In 1989, the University of Brussels, Belgium, was primarily responsible for studying the properties of antibodies to camelids, a family of mammals that includes animals such as camels, alpacas, llamas, among others. Over time, these immune system proteins have been used in studies to combat the HIV virus and even diseases caused by coronaviruses, such as SARS (severe acute respiratory syndrome) and Mers (Middle East respiratory syndrome).
Now, the time has come for antibodies to have their properties tested against Sars-CoV-2, the virus that causes Covid-19. According to Belgian researchers at the Flanders Institute for Biotechnology (VIB), the antibodies found in llamas (Lama glama) can help neutralize the new coronavirus, opening new avenues for developing treatments for the disease.
The study was led by professors Xavier Saelens and Bert Schepens, from VIB; Jason McLellan, from the University of Texas at Austin; and Stefan Pöhlmann, from the Leibniz Institute, in Germany. Pre-published on bioRxiv, the research observed the reaction of two types of llama antibody exposed to the SARS (Sars-CoV) and Mers (Mers-CoV) viruses.
One was able to neutralize Mers-CoV, while the other eliminated Sars-CoV. At a later stage, a hybrid antibody was produced by combining that second llama antibody with a human antibody. As a result, it was possible to neutralize Sars-CoV-2, which causes Covid-19. “The data suggest that these antibodies may be useful in fighting coronavirus epidemics,” Nature announced in early April.

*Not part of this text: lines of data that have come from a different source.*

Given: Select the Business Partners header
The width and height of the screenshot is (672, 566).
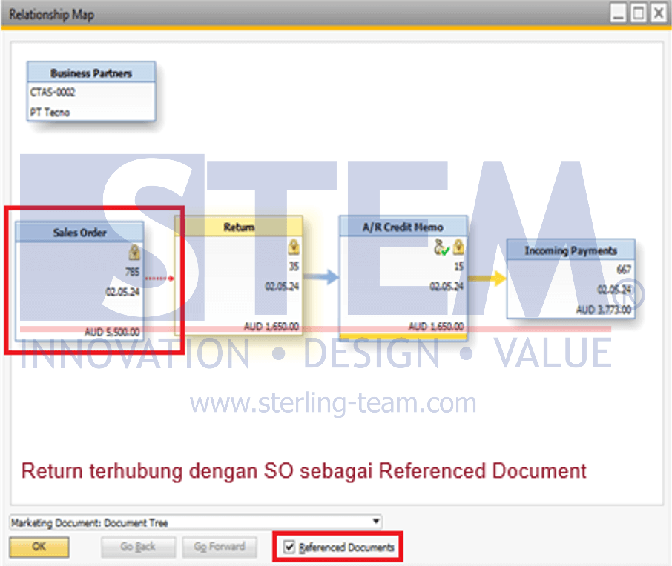Looking at the screenshot, I should (91, 73).
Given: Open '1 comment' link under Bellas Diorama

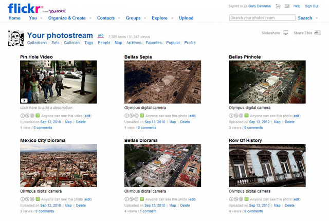Looking at the screenshot, I should point(148,211).
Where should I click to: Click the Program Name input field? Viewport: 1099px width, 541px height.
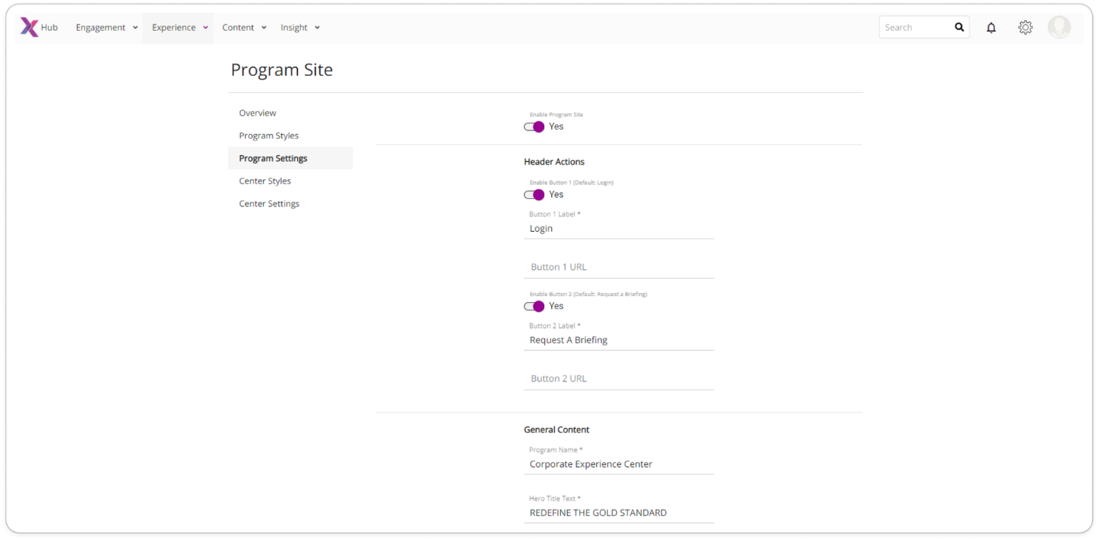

“With the antibody that we propose and announce in our discovery, we can bring immediate immune protection to a patient or a potentially exposed person,” explains Xavier Saelens, in an interview with Euronews, saying that the development of a safe antiviral can take about one year.
While awaiting confirmation of the results, which seem promising, the VIB researchers are already preparing for the pre-clinical testing phase, as a press release informs. If successful, the antiviral can help to immunize people at risk and professionals exposed to the virus instantly.